Following are few files/folders explained from workspace directory. Note that INTERNAL
means that file or
directory is managed by AIAA server and we suggest not to change it.
File/Folder |
Description |
---|---|
aiaa_server_config.json |
|
aiaa_server_dashboard.db |
|
downloads/ |
|
logs/ |
|
models/ |
|
trtis_models/ |
|
lib/ |
|
samples/{model}/ |
|
mmars/{model}/ |
|
Note
We suggest you create a new folder to be the workspace so that if you want to delete these files you can just remove that workspace folder.
Logs¶
Once the server is up and running, you can watch or pull the server logs in the browser.
http://127.0.0.1/logs (server will fetch last 100 lines from the current log file)
http://127.0.0.1/logs?lines=-1 to fetch everything from the current log file.
Tip
You don’t have to be in bash mode to see the logs files.
Monitor¶
To track API usage, profiling etc, developers can log in and access monitoring dashboard for the AIAA Server.
Tip
Login Username: admin; Default password: admin
Note
All the URL with 0.0.0.0 or 127.0.0.1 is only accessible if your browser and server are on the same machine.
You can use ip a
to find your server’s IP address and check it remotely on http://[server_ip]:[port]/logs.

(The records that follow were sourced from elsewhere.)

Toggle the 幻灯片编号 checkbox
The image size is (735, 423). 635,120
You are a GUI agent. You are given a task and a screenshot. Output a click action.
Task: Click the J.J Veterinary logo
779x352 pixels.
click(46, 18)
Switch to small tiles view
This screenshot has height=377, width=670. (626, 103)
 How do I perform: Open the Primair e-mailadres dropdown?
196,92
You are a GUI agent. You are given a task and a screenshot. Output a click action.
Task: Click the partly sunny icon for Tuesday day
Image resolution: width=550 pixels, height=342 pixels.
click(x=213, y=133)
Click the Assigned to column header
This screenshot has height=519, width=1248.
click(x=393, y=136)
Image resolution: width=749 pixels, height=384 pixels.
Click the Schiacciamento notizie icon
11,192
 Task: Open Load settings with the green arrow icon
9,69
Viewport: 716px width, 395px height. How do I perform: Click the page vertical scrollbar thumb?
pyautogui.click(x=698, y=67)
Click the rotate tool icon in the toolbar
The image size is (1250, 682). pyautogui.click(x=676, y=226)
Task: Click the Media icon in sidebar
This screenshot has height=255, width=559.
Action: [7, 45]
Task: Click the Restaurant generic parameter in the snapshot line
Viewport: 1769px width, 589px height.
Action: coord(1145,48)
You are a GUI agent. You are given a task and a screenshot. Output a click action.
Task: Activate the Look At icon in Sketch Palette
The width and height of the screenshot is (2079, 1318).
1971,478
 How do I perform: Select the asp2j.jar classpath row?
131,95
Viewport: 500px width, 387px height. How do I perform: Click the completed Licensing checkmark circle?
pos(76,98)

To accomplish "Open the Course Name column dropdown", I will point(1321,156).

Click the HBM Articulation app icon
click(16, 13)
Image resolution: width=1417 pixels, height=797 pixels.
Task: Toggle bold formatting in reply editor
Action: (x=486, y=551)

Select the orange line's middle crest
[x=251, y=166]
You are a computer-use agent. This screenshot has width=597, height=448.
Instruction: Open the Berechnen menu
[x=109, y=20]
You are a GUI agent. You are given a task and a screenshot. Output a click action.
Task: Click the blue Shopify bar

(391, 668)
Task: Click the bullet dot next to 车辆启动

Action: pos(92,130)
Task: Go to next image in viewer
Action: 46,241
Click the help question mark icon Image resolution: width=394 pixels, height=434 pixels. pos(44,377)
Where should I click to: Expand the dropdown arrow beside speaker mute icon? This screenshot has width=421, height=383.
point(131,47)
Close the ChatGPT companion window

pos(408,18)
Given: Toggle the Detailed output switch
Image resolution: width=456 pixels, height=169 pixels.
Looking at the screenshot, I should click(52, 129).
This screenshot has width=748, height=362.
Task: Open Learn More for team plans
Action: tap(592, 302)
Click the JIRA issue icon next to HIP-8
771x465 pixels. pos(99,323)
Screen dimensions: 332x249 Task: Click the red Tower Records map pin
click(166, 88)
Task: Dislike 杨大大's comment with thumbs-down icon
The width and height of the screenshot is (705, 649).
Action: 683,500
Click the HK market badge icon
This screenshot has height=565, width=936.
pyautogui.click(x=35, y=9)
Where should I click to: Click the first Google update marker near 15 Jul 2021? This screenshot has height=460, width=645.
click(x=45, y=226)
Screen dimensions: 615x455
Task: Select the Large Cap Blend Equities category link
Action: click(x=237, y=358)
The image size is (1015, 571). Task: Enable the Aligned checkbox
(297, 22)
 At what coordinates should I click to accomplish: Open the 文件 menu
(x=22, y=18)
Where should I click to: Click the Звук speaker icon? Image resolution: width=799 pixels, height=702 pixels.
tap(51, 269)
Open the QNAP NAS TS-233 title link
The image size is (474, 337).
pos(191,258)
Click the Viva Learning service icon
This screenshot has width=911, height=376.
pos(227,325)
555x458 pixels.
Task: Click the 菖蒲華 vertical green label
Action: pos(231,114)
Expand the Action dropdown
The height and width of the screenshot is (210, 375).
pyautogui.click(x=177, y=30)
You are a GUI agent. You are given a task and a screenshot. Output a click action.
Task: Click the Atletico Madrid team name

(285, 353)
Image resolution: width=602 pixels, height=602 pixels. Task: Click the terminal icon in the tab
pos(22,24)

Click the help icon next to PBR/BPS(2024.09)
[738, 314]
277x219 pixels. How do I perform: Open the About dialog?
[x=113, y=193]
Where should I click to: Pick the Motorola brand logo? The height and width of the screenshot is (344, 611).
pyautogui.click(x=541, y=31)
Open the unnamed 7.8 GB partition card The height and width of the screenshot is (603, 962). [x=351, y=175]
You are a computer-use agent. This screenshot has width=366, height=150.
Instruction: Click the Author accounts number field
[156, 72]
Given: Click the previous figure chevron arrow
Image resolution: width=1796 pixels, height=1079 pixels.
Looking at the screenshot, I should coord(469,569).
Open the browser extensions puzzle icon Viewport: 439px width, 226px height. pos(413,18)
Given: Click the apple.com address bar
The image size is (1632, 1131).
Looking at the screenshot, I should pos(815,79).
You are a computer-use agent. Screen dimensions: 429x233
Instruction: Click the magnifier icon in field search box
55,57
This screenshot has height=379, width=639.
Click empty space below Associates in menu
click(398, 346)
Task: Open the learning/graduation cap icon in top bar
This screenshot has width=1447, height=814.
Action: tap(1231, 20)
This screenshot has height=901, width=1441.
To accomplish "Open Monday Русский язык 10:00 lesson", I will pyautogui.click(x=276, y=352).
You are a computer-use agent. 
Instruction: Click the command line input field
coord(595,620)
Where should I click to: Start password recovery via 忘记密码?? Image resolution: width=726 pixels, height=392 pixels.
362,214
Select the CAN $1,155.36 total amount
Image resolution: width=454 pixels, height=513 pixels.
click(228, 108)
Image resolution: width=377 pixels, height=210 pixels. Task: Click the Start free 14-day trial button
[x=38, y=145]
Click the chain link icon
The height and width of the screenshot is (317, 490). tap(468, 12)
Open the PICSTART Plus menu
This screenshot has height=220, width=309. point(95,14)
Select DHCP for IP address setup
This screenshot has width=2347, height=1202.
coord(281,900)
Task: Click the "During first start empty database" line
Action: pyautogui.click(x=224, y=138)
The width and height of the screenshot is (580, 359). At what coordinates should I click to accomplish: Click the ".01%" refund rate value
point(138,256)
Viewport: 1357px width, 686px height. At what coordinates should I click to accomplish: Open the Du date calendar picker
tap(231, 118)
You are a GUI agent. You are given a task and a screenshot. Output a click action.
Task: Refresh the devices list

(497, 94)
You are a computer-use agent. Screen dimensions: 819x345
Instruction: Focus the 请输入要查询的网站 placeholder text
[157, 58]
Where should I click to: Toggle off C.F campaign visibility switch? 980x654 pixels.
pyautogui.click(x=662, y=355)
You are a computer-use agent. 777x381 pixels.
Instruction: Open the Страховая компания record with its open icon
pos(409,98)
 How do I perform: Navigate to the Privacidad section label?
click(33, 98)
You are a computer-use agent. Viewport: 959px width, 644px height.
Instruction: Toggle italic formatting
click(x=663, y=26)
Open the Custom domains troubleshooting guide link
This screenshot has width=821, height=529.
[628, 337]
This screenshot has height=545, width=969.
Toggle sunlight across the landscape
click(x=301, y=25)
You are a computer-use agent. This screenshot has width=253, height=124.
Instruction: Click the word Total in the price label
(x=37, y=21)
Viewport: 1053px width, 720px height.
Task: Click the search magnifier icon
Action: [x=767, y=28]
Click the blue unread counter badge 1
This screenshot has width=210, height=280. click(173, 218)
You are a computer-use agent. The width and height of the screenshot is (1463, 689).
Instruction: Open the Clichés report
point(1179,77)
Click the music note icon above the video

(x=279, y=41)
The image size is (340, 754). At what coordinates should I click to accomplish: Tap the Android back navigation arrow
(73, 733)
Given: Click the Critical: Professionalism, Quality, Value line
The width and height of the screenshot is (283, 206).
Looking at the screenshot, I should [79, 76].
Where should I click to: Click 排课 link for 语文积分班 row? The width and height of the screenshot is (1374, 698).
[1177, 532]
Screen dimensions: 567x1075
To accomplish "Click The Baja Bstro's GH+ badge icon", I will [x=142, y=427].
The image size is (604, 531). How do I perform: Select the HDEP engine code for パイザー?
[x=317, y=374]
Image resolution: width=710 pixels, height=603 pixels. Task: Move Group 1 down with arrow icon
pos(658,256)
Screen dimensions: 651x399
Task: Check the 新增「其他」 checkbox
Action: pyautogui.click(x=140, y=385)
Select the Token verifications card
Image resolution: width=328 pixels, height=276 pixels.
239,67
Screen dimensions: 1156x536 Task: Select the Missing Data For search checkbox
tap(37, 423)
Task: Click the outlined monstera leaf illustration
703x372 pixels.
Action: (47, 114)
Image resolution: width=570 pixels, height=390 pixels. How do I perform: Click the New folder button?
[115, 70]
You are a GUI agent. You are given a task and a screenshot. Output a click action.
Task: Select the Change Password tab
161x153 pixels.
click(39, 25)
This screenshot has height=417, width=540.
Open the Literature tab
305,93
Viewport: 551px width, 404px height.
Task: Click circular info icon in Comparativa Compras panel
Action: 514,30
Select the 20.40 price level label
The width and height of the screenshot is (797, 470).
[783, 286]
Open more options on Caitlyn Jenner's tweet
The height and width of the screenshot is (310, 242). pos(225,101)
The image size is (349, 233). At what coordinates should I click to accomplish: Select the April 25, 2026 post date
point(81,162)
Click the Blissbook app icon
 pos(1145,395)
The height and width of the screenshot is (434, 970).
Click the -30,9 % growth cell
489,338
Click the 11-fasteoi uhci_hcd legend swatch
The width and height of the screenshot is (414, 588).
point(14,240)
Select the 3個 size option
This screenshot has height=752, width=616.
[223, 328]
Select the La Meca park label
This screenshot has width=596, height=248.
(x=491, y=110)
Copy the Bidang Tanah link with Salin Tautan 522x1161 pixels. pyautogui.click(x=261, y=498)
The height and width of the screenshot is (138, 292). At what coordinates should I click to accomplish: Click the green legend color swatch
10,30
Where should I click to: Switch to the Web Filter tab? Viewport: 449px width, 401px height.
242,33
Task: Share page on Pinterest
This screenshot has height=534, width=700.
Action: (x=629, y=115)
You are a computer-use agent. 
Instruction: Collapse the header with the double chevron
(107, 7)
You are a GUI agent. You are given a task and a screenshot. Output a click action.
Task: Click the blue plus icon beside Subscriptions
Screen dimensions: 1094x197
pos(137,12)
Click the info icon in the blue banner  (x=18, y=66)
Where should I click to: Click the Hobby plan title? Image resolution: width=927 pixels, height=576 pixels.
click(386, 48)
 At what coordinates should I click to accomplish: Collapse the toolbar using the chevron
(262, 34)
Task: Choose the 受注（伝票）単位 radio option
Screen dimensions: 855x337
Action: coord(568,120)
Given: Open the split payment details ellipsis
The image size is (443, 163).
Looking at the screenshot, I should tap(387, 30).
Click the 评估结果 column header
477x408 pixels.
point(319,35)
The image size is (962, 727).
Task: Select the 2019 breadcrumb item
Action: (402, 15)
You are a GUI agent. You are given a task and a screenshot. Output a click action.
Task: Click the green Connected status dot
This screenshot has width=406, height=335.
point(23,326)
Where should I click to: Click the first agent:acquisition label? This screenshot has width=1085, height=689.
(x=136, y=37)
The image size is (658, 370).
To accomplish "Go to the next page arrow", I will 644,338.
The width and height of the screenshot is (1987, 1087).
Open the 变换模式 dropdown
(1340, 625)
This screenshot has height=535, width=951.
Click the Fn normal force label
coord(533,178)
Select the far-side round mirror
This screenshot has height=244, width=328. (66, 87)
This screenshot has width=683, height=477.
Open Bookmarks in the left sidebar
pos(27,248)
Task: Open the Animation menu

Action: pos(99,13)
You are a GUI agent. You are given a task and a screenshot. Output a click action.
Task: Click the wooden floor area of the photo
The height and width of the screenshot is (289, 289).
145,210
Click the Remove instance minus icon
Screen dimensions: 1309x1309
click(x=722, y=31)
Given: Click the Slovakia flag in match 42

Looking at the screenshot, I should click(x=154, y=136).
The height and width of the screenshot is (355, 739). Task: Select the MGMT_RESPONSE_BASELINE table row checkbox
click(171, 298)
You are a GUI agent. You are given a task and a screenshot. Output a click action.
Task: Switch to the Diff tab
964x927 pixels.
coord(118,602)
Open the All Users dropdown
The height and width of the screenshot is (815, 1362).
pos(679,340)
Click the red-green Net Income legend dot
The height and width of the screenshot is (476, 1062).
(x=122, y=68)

When you run docker, make sure you have docker ports (e.g. http-port: 80
) mapped to host machine for external access.
You can do that with docker option -p [LOCAL_PORT]:[REMOTE_PORT]
. The local port is the host port you want to use while
the remote port is the port which AIAA listen to inside the docker container (80 for HTTP, 443 for HTTPS).